Another member, Terry Rowlett, was an art student at the University in the ’90s and believes living with idealists has helped him explore his creativity without having to worry about social standards.

“There are so many people who have so many different creative sides – it’s easy to express here – someone could come out on a unicycle or some fabulously strange costume – it’s a mini-style culture.”

Lacey Jon, from Atlanta, came to work in the garden and has lived at Orange Twin for three years. Herbal medicine jars from an apprenticeship line the dresser in her room and fill the farmhouse with the strong scent of peppermint oil.

“I just liked the idea of living with different people of different ages … people with like minds … and becoming more self-sufficient – building things and working with the land.”

For Nana Grizol’s lead singer, Theo Hilton, the decision to become part of the community came down to a balance of relationships and solitude. His life on the road is loud and chaotic, fast and transient.

For him, being in one place with a community is comforting.

“It’s just the idea of people being super respectful of each other and including one another. And Butterball may be a big part of it, too – Butterball’s the cat.”

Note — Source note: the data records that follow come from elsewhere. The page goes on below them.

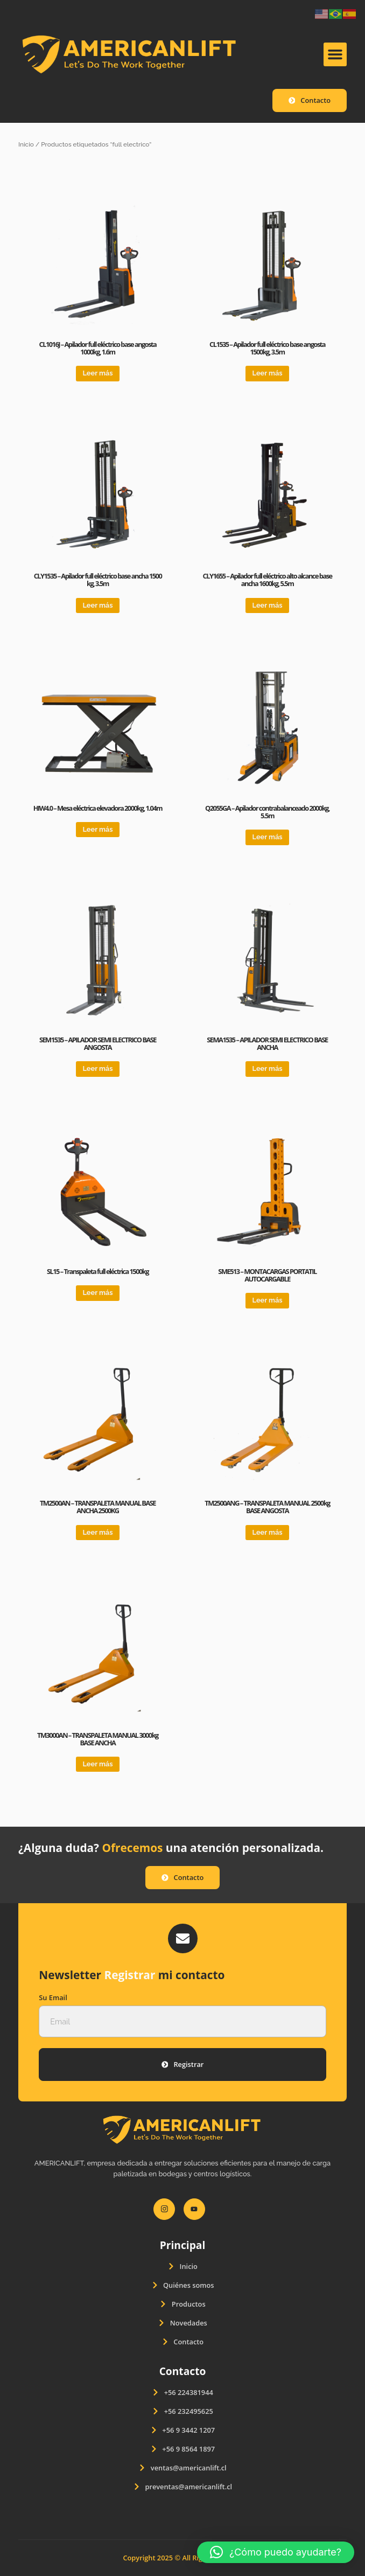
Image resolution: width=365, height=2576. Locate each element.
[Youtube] (194, 2209)
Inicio (26, 144)
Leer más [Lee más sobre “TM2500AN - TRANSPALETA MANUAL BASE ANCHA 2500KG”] (97, 1532)
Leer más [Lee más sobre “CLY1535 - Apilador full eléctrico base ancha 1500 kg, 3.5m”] (97, 605)
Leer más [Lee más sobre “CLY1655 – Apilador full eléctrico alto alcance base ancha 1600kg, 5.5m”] (267, 605)
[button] (335, 54)
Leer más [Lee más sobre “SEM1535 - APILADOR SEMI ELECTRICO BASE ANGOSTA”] (97, 1068)
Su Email (53, 1997)
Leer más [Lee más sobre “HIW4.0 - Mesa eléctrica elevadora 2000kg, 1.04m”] (97, 829)
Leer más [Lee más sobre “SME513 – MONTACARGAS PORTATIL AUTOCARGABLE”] (267, 1300)
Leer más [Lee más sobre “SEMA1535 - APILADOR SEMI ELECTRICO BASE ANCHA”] (267, 1068)
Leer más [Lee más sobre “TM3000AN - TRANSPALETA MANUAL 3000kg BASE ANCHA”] (97, 1764)
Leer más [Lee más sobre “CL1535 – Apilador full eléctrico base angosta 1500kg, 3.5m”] (267, 373)
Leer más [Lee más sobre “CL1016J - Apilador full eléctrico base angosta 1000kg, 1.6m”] (97, 373)
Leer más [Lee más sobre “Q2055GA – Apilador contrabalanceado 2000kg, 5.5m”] (267, 837)
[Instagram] (164, 2209)
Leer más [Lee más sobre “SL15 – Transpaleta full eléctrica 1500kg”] (97, 1293)
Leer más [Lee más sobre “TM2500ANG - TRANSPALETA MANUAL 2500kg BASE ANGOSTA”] (267, 1532)
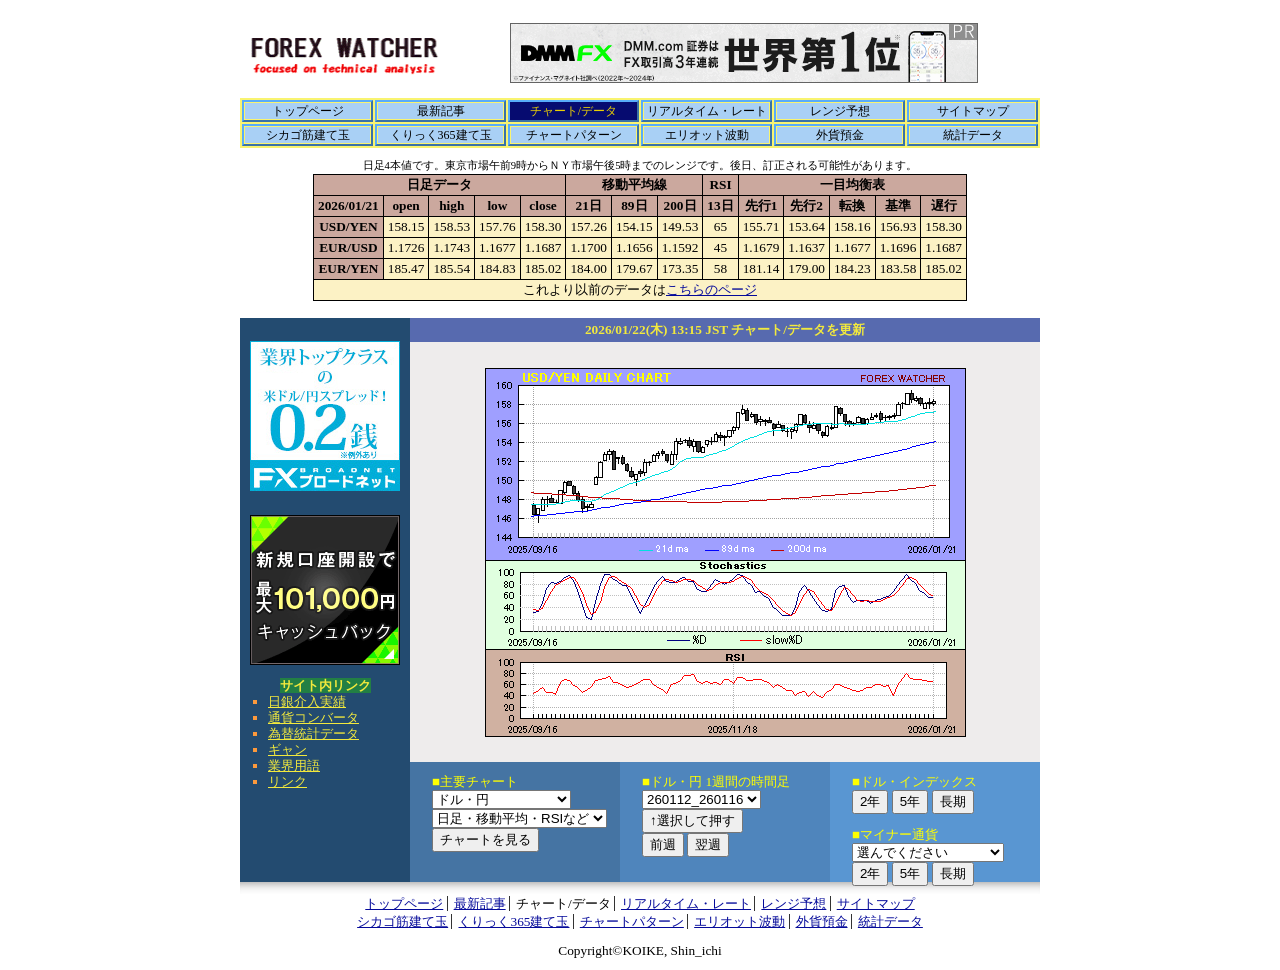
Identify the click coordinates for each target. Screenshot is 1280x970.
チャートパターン (574, 135)
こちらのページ (711, 289)
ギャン (287, 749)
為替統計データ (313, 733)
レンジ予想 (840, 111)
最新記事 (441, 111)
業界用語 (294, 765)
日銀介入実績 (307, 701)
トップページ (308, 111)
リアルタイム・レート (707, 111)
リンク (287, 781)
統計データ (973, 135)
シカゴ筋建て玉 (308, 135)
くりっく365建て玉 (441, 135)
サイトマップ (973, 111)
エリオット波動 (707, 135)
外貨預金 (840, 135)
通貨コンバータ (313, 717)
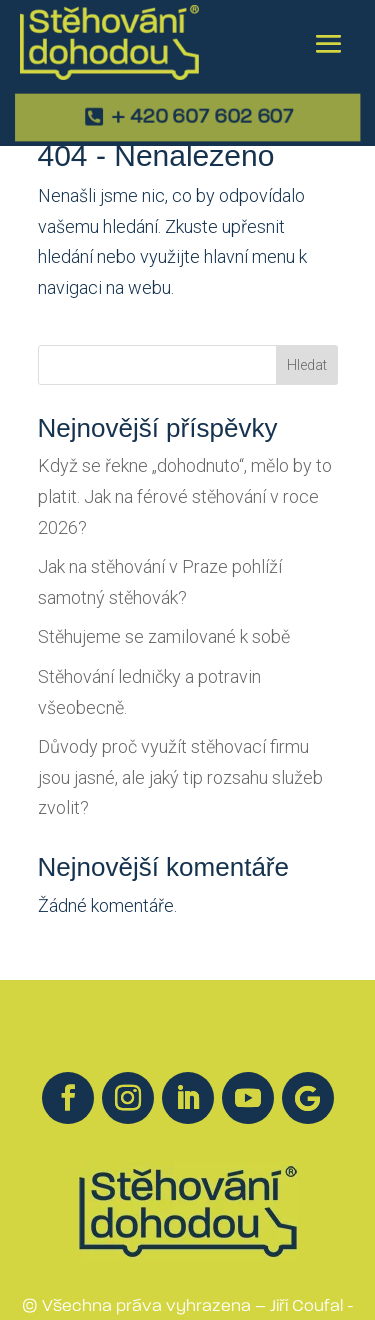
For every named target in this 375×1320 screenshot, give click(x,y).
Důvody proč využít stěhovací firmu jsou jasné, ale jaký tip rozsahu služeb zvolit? (180, 777)
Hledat (307, 365)
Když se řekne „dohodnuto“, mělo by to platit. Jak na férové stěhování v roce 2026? (185, 496)
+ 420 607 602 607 (202, 118)
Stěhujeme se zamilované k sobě (164, 636)
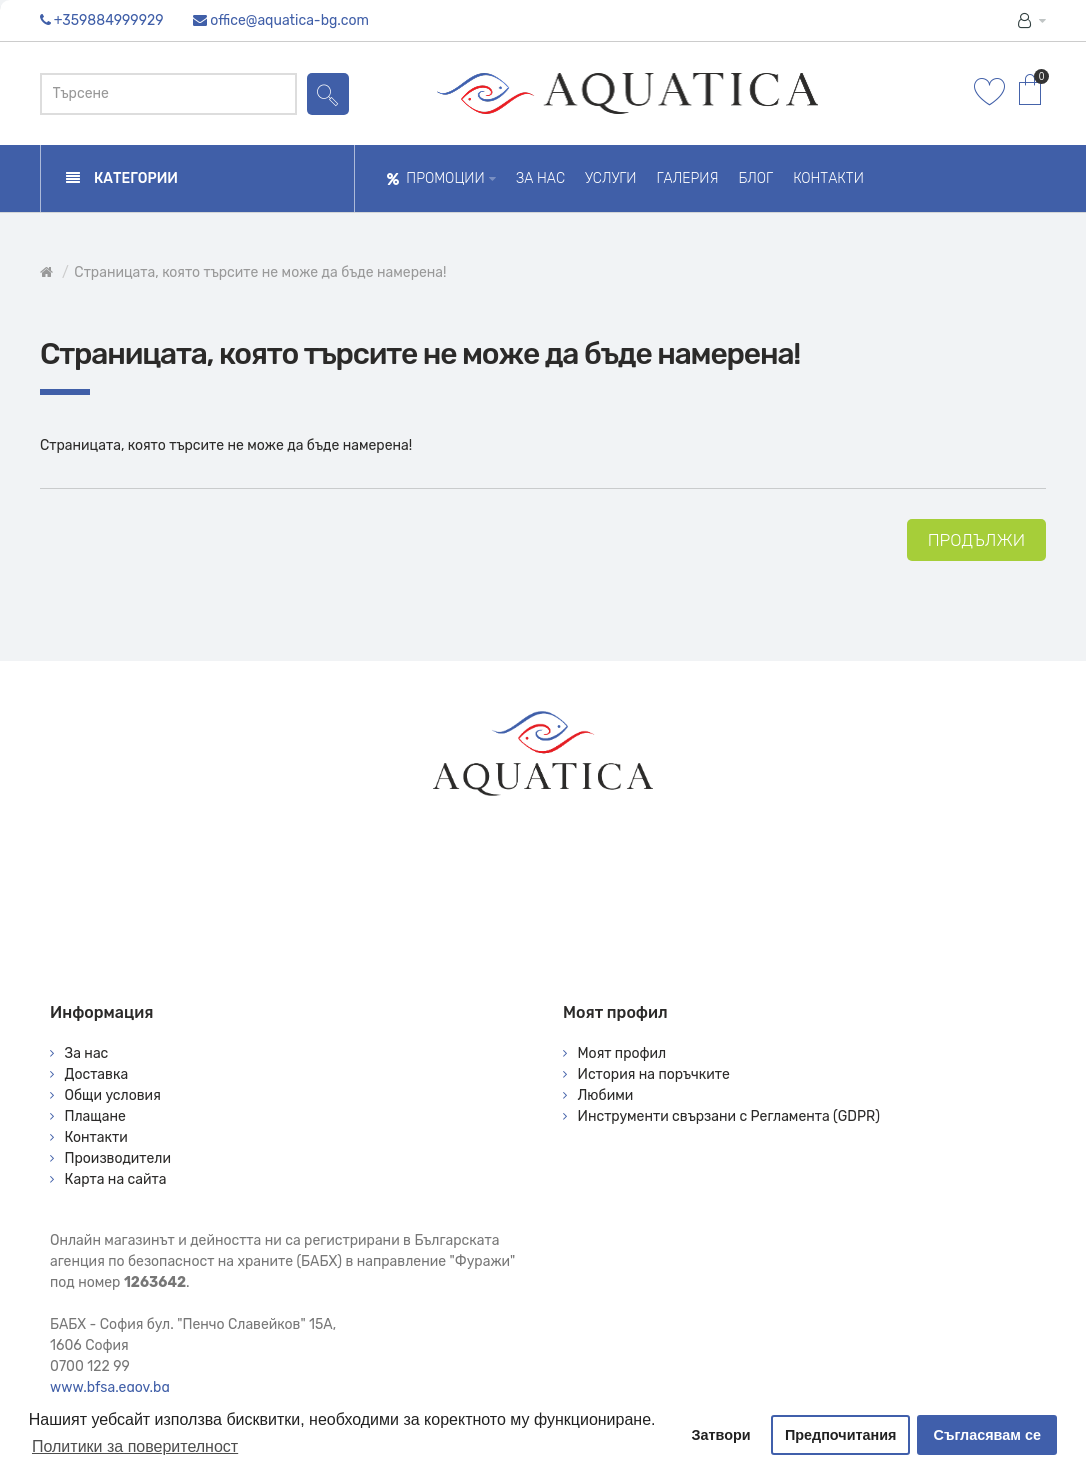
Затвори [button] (721, 1435)
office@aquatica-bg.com (289, 20)
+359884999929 (109, 20)
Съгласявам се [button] (987, 1435)
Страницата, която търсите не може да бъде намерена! (260, 272)
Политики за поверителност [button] (135, 1446)
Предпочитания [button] (841, 1435)
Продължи (976, 540)
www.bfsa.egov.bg (110, 1387)
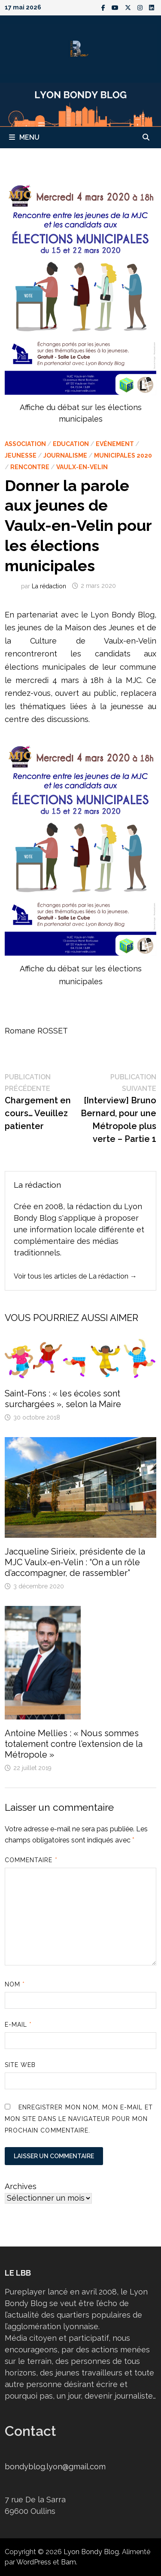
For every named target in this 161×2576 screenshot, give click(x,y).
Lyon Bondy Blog (91, 2552)
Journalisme (65, 455)
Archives (20, 2186)
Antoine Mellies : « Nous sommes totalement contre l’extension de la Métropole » (74, 1744)
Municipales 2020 (123, 455)
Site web (20, 2064)
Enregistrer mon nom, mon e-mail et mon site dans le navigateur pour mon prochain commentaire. (79, 2119)
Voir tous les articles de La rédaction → (75, 1276)
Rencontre (29, 467)
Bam (68, 2562)
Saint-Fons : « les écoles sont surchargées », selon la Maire (63, 1398)
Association (25, 443)
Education (71, 443)
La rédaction (49, 585)
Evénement (115, 443)
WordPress (33, 2562)
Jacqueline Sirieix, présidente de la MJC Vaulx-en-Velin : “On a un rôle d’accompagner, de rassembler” (75, 1562)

Carter agrees, citing the unique presence of each member as its strength.
“Our skills combined are so much greater,” she said.
Some believe the incorporation of agrarian values has become one of the ideological fights of our era. As economies become more interdependent, individuals become more isolated.
According to Carter, the community at Orange Twin hopes to change that.
“It’s important – this connection with things that grow and evolve and die,” Carter said, “I guess I think that nature is the best teacher of them all.”